EXERCISE DETAILS: Beneath this instruction is a listing. Transcribe from it only the stretch from the line with "อีกตัวที่กราฟฟิกระดับเทพ (272, 1261)" through the line with "[Apple โต้ Facebook", both end lines included, exactly as written.

EXCERPTED DATA:
• • • •

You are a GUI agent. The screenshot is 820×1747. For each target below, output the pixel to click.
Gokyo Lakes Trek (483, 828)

• • • •

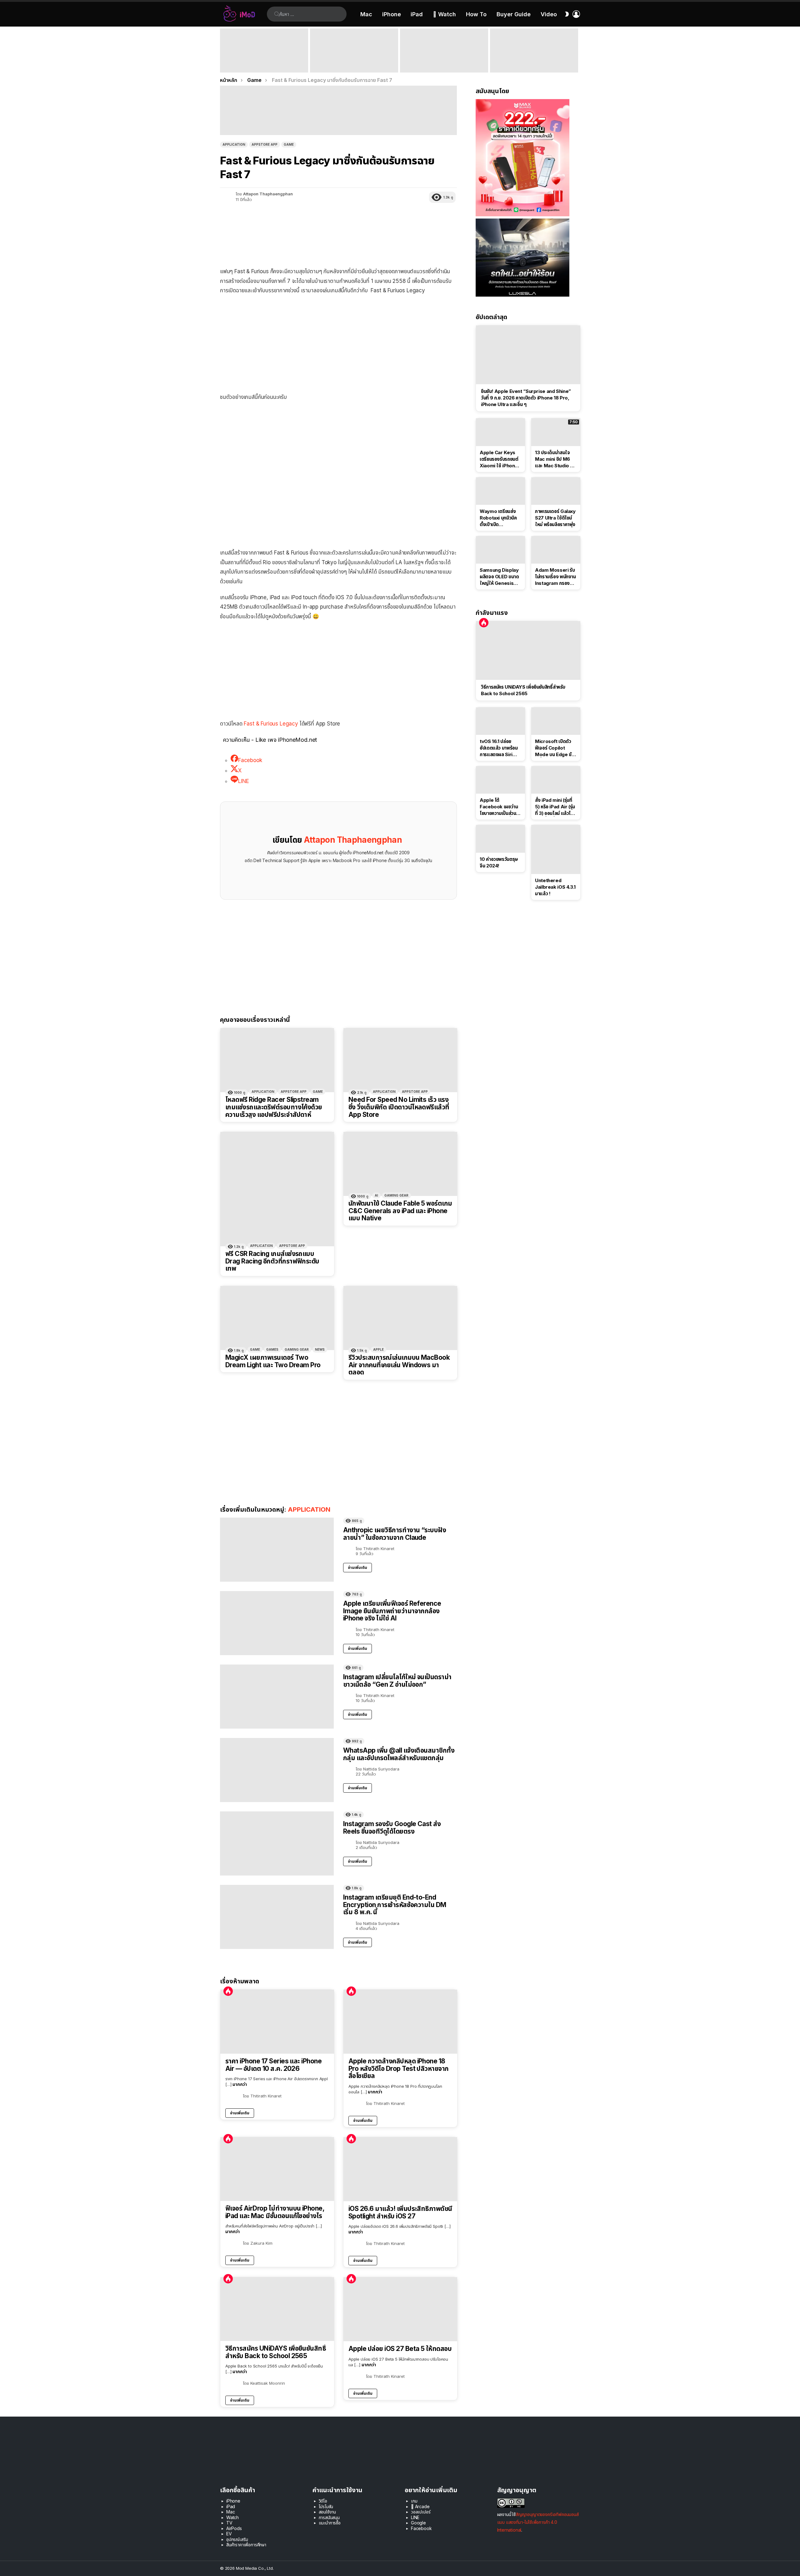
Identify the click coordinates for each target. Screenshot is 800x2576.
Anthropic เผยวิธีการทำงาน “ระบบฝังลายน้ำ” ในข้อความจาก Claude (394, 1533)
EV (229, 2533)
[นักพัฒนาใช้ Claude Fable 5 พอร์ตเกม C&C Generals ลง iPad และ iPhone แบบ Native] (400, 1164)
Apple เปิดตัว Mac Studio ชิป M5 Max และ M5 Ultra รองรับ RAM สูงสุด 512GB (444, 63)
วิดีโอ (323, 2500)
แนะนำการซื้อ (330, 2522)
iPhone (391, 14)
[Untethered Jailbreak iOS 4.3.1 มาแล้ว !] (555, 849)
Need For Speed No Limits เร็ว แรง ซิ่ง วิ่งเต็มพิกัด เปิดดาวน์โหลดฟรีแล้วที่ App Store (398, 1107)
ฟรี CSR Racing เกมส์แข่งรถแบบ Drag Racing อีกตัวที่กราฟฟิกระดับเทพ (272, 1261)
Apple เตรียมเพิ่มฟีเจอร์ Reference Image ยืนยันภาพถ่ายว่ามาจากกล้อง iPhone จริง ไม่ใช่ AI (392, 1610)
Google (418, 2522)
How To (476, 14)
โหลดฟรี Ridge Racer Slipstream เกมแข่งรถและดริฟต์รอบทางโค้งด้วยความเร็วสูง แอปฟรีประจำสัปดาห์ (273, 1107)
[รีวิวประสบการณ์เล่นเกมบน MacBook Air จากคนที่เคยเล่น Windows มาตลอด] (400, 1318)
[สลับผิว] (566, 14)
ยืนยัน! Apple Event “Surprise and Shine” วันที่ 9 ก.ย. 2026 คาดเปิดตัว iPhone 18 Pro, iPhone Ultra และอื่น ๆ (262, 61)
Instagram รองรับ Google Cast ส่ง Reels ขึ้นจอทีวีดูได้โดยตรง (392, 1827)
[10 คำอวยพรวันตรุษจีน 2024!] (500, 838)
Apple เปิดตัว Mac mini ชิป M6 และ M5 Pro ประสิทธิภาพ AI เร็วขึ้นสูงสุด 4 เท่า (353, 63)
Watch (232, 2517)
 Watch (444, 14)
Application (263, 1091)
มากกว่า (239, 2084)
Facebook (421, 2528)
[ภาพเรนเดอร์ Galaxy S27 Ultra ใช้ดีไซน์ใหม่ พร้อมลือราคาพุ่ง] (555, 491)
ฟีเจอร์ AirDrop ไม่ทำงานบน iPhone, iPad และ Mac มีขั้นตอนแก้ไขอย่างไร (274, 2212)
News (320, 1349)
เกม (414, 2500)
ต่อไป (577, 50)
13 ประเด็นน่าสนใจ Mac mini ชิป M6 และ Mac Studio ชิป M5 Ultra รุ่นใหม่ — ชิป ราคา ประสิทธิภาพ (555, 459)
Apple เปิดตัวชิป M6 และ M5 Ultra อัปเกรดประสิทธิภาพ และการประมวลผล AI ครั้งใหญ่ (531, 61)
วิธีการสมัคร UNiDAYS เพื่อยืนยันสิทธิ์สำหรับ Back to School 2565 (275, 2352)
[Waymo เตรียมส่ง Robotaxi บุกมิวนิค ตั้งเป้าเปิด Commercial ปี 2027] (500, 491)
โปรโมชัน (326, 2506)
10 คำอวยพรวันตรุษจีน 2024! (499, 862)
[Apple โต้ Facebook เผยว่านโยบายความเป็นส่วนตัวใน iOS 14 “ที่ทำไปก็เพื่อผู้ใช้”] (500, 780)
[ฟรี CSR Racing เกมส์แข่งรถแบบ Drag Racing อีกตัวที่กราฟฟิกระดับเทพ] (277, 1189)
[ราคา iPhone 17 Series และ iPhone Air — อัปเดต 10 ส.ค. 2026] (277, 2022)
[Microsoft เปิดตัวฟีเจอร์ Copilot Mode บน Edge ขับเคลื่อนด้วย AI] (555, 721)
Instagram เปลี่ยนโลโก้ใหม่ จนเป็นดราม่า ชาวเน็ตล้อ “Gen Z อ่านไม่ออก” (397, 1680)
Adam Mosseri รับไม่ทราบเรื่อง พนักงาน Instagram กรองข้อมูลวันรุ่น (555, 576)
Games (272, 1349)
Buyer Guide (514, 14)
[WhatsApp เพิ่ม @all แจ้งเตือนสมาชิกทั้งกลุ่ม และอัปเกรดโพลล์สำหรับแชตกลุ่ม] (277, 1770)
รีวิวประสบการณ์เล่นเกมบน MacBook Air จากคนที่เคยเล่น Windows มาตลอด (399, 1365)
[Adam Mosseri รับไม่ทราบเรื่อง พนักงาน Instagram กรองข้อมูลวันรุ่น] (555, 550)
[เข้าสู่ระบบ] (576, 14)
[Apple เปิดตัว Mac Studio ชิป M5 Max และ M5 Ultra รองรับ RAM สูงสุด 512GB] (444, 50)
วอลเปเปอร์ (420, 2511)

• • • •

ANSWER TO THE EXERCISE:
ฟรี CSR Racing เกมส์แข่งรถแบบ Drag Racing อีกตัวที่กราฟฟิกระดับเทพ (272, 1261)
Apple เตรียมเพิ่มฟีเจอร์ Reference Image ยืนยันภาพถ่ายว่ามาจากกล้อง iPhone จริง ไม่ใช่ AI (392, 1610)
Google (418, 2522)
How To (476, 14)
โหลดฟรี Ridge Racer Slipstream เกมแข่งรถและดริฟต์รอบทางโค้งด้วยความเร็วสูง แอปฟรีประจำสัปดาห์ (273, 1107)
[รีวิวประสบการณ์เล่นเกมบน MacBook Air จากคนที่เคยเล่น Windows มาตลอด] (400, 1318)
[สลับผิว] (566, 14)
ยืนยัน! Apple Event “Surprise and Shine” วันที่ 9 ก.ย. 2026 คาดเปิดตัว iPhone 18 Pro, iPhone Ultra และอื่น ๆ (262, 61)
Instagram รองรับ Google Cast ส่ง Reels ขึ้นจอทีวีดูได้โดยตรง (392, 1827)
[10 คำอวยพรวันตรุษจีน 2024!] (500, 838)
Apple เปิดตัว Mac mini ชิป M6 และ M5 Pro ประสิทธิภาพ AI เร็วขึ้นสูงสุด 4 เท่า (353, 63)
Watch (232, 2517)
 Watch (444, 14)
Application (263, 1091)
มากกว่า (239, 2084)
Facebook (421, 2528)
[ภาพเรนเดอร์ Galaxy S27 Ultra ใช้ดีไซน์ใหม่ พร้อมลือราคาพุ่ง] (555, 491)
ฟีเจอร์ AirDrop ไม่ทำงานบน iPhone, iPad และ Mac มีขั้นตอนแก้ไขอย่างไร (274, 2212)
News (320, 1349)
เกม (414, 2500)
ต่อไป (577, 50)
13 ประเด็นน่าสนใจ Mac mini ชิป M6 และ Mac Studio ชิป M5 Ultra รุ่นใหม่ — ชิป ราคา ประสิทธิภาพ (555, 459)
Apple เปิดตัวชิป M6 และ M5 Ultra อัปเกรดประสิทธิภาพ และการประมวลผล AI ครั้งใหญ่ (531, 61)
วิธีการสมัคร UNiDAYS เพื่อยืนยันสิทธิ์สำหรับ Back to School 2565 (275, 2352)
[Waymo เตรียมส่ง Robotaxi บุกมิวนิค ตั้งเป้าเปิด Commercial ปี 2027] (500, 491)
โปรโมชัน (326, 2506)
10 คำอวยพรวันตรุษจีน 2024! (499, 862)
[Apple โต้ Facebook เผยว่านโยบายความเป็นส่วนตัวใน iOS 14 “ที่ทำไปก็เพื่อผู้ใช้”] (500, 780)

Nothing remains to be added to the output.